On 15 Oct 2002, Jim Wilson wrote:
> There is a natural conflict between compiler optimization and assembler
> optimization/assembler macro expansion. If you want the best possible
> compiler optimization, then you need to be willing to give up use of
> assembler optimizations and assembler macros. That includes uses in extended
> asms. We can make that work if we have to, but it is better if we don't have
If gcc can fully handle all possible cases that gas does, I see no
problem. That may be beneficial if done well, but will require care to
track changes done to both code generation engines to make sure they are
in sync. If gcc keeps the recent good habit of frequent releases, then
it's perfecty acceptable.
> This is ISA confusion. When you ask gas to generate o32/PIC code, it assumes
> the least common denominator, which is the R2000. The R2000 does not have
> hardware interlocks on loads. It requires a nop in between a load and the
> instruction that uses the result of the load. Therefore, we can not put a
> load in a delay slot unless we know that the instruction at the branch target
> does not use the result of the load. Since gas doesn't bother to construct
> a control flow graph, we have no idea what is at the branch target, and
> therefore we can't put a load in the branch delay slot.
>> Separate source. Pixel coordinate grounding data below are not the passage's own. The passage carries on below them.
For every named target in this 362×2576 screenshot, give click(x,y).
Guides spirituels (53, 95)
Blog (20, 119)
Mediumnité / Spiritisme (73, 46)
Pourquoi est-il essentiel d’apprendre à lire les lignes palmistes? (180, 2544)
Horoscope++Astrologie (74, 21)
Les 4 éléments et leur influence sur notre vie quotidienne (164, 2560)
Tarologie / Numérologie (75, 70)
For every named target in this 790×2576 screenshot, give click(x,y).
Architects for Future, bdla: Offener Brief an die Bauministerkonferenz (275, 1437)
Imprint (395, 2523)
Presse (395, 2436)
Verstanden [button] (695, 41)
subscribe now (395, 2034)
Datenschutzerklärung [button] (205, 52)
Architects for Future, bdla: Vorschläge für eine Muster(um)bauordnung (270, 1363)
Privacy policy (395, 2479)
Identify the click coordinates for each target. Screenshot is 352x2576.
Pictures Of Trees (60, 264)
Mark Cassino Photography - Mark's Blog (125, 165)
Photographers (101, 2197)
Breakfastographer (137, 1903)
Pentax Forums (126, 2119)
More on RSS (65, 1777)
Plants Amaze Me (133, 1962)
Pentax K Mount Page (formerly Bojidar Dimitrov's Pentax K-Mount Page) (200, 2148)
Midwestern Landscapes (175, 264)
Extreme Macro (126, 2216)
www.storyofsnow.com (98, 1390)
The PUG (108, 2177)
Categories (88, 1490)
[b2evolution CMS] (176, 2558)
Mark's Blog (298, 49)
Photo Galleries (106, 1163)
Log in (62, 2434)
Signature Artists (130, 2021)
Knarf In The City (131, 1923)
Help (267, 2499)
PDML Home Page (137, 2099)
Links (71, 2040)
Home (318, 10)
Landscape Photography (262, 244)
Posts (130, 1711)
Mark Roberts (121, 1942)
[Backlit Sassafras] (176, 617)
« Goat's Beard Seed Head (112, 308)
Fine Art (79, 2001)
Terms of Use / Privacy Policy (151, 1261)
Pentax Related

I'm sorry, I missed the load delay slot property first and only some time
later I recalled it (shame on me -- I even own an R3k system ;-) ). Still
for "-mips2" the code is not exactly perfect:
la2.o: file format elf32-tradlittlemips
Disassembly of section .text:
0: 8f820000 lw v0,0(gp)
0: R_MIPS_GOT16 foo
4: 00000000 nop
8: 1000fffd b 0 <bar>
c: 8c420000 lw v0,0(v0)
The "nop" is unnecessary.
> It can be optimized if we use direct cpu instructions instead of relying
> on assembler macros. Then gcc would know about the load instructions, and
> would be able to place one in the branch delay slot (assuming a R4000 or
> better target).
To nitpick, actually an R6000 suffices. ;-)
> The MIPS gcc target is the only one that has this problem, because it is the
> only one that relies on assembler macros for PIC support.
So it does for non-PIC.
> Yes it can hurt. If gcc decides the optimal code for a loop requires putting
> a nop in a branch delay slot, then the assembler would hurt performance if
> it put another instruction there.
Once it only emits machine instructions and it can really judge the "nop"
is a win -- I agree. Still it may emit ".set reorder; .set macro" if it
cannot judge for some reason.
> If your main concern is only extended asm code writting using assembler
> then that can be fixed by turning on assembler optimization within the
> extended asm code. In the long run though, you are better off if you stop
> using assembler macros.
As soon as gcc supports plain machine instructions well, as I wrote in
another mail, I see no showstopper problems. Though putting a "nop"
surrounded with an "ifdef" clause in all load delay slots you cannot
usefully fill is not nice -- maybe a "%" code could be added to gcc to let
an assembly programmer express these "nop" fillers in a way gcc would know
about them and be able to remove them if unneeded.
+ Maciej W. Rozycki, Technical University of Gdansk, Poland +
+ e-mail: firstname.lastname@example.org, PGP key available +